Eventually, after about 70 million years, give or take, the universe gave birth to the first generation of stars. These first stars began to coalesce in the universe (stars being a debatable term) and they numbered twelve. These stars were incredibly dense, extremely dim, and diminutive in size. Their creation and birth were a consequence of the hydrogen and other gases swirling about the Lithiosphere, gaining momentum due to gravity’s inexorable pull and their own attraction to each other, allowing them to gather around in small pockets of spinning particles, becoming a cohesive mass of energetic gases, gaining, and losing matter as they swung by each other in a sort of dance throughout the branches of the Lithiosphere.
These twelve first generation stars in the Hydrosphere, these Titans, continued to swirl around the Lithiosphere, picking up speed in the process while spinning more rapidly and gaining density. Some of these stars would come into contact with another, smashing each other into pieces and then reforming again. This assisted with introducing more elements for the universe to build with and share with each other through the intermingling of their elements after each collision. Sometimes there would just be close calls, no actual contact but still a stripping of each other’s elements as they sped by each other.

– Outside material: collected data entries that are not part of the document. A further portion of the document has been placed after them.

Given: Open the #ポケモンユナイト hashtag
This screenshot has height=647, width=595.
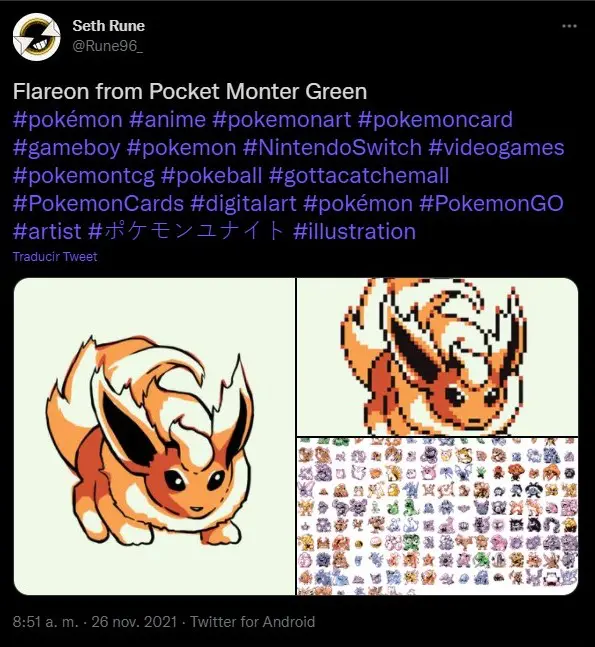Looking at the screenshot, I should (x=187, y=231).
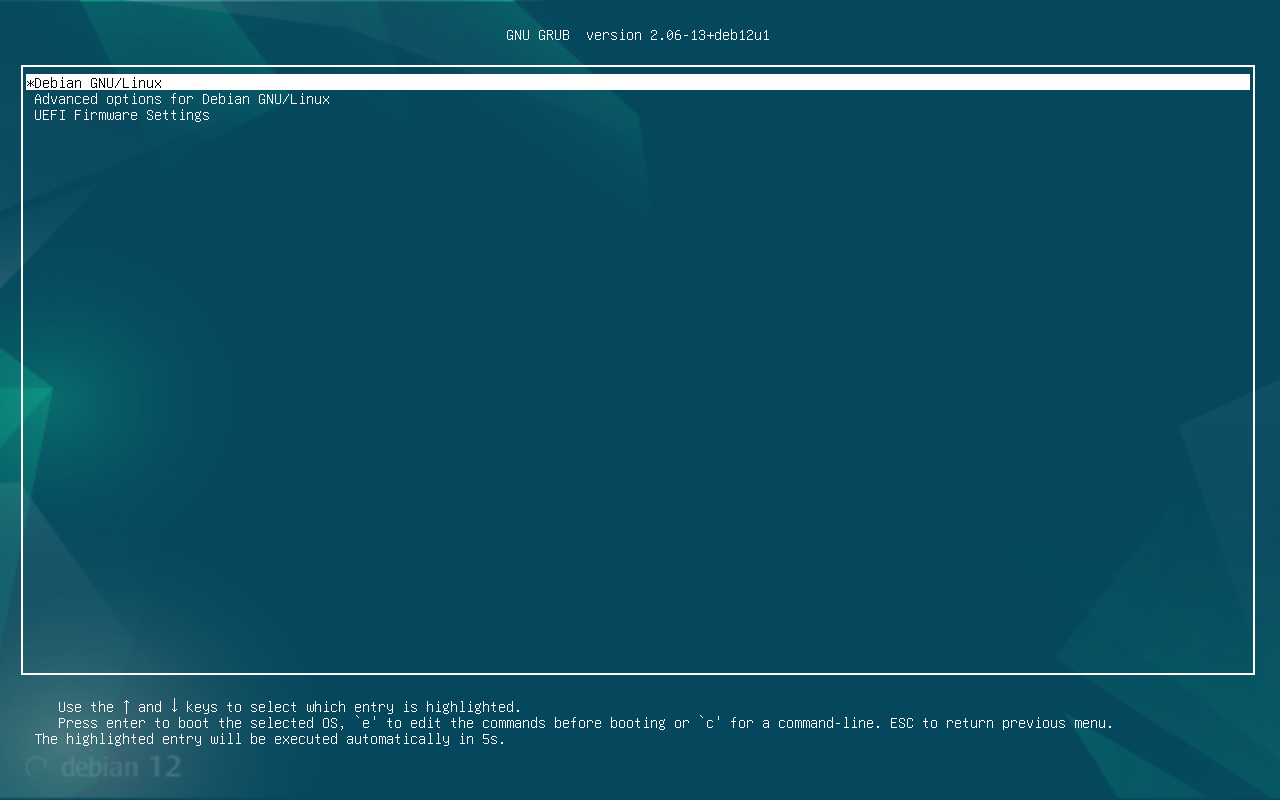Choose the UEFI Firmware Settings entry
Image resolution: width=1280 pixels, height=800 pixels.
click(122, 115)
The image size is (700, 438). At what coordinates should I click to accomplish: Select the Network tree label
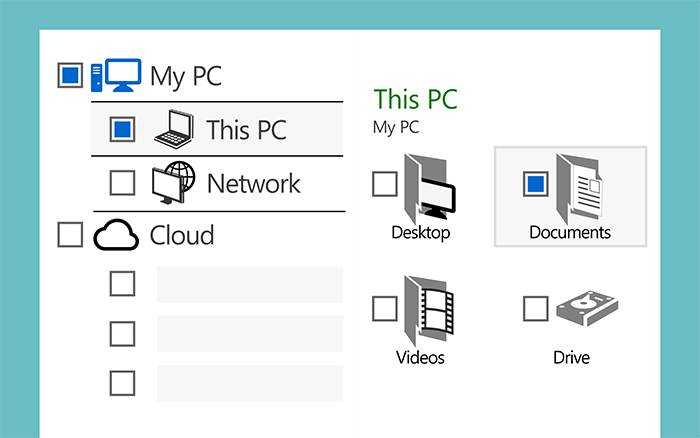tap(254, 184)
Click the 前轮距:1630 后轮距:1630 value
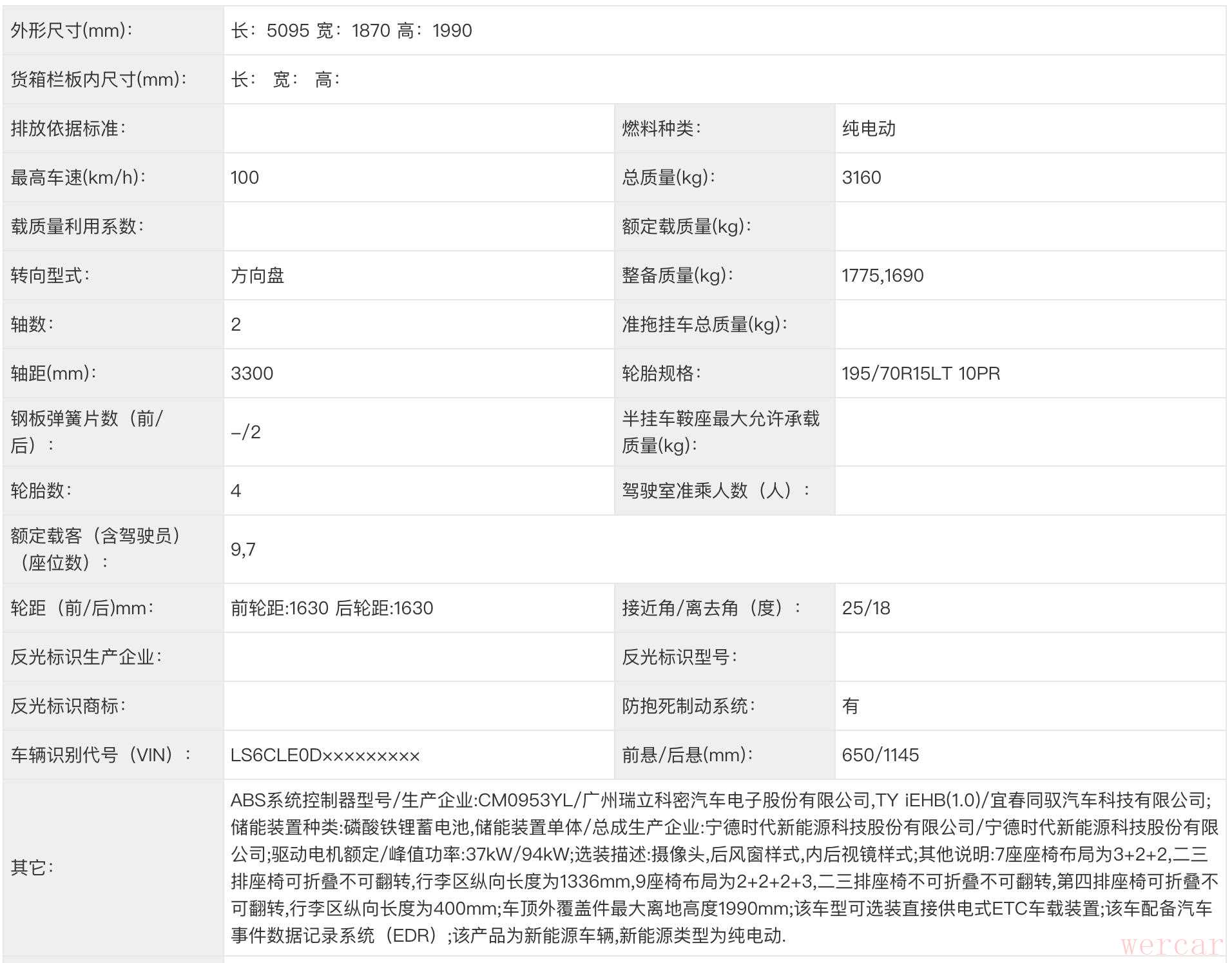1232x963 pixels. pos(332,608)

Eventually, with the universe beginning to expand at a much slower rate, but with much more space for the Lithiosphere and Hydrosphere to spread themselves out, these first generation stars began to lose cohesion, dispelling their elements throughout their stellar neighborhoods and eventually leading to a cataclysmic and quite explosive death. Through this process each star created a spinning black hole in its place that would then assist in the redistribution of the elements throughout its stellar neighborhood, cleaning up and recycling the decaying debris and giving order so new stars could form, leading to the beginning of the Second Generation of Stars!

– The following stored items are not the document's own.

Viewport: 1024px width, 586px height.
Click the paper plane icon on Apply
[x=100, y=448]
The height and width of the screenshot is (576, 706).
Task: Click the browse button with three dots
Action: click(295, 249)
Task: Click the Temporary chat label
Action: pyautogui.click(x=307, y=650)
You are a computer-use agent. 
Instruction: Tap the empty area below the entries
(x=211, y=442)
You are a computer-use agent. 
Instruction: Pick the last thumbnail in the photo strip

The Lithiosphere also underwent its own growth period but in quite a different way. Instead of cooling like the Hydrosphere did, it continued to experience a vast degree of hot temperatures as it stretched and thinned due to the Hydrosphere’s influence exerting control over its development. As the stars exploded and created black holes in the observable universe it simultaneously began twisting out more branches and creating Nodes of stability in the Lithiosphere for more branches to grow. These nodes acted akin to the black holes, only instead of recycling normal matter they filled with anti-mater for recycling and redistribution.
*The Universe is big, like beyond description big, and there are a lot of them out there in the Omniverse.
*Each star harbors an abundance of elements unique to their own structure.